--- INFORMATION GIVEN ---

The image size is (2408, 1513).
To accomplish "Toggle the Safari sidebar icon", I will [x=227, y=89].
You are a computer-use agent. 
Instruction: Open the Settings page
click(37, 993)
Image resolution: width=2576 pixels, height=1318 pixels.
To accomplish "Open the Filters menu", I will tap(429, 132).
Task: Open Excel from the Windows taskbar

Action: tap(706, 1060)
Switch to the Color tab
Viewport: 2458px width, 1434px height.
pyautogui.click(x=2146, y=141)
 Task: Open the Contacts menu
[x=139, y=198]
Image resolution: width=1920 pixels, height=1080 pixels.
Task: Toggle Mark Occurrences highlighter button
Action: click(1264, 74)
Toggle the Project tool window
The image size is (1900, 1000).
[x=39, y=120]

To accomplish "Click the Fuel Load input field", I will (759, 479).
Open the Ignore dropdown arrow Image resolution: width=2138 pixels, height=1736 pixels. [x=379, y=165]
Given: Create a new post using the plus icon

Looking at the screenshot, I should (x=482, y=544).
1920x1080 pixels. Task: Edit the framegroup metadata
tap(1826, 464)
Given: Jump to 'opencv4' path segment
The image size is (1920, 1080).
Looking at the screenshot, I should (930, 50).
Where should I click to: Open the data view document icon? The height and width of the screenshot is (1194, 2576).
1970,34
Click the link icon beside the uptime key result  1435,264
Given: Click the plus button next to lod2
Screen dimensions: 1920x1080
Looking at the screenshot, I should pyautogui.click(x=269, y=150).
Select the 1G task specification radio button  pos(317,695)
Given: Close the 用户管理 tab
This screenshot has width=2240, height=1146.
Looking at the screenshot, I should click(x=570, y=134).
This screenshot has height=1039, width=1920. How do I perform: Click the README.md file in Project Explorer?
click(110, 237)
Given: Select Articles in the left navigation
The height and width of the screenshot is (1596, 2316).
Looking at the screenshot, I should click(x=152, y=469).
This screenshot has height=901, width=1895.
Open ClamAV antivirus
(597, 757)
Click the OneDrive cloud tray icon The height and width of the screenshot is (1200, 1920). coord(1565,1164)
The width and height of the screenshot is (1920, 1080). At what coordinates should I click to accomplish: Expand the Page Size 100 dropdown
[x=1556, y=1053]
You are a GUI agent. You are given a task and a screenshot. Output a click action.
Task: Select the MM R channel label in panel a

---

WORK ORDER —
Every line of the listing that holds "will" counts once. Say how many such lines there are, using only a number.

RESULT OF THIS TASK —
3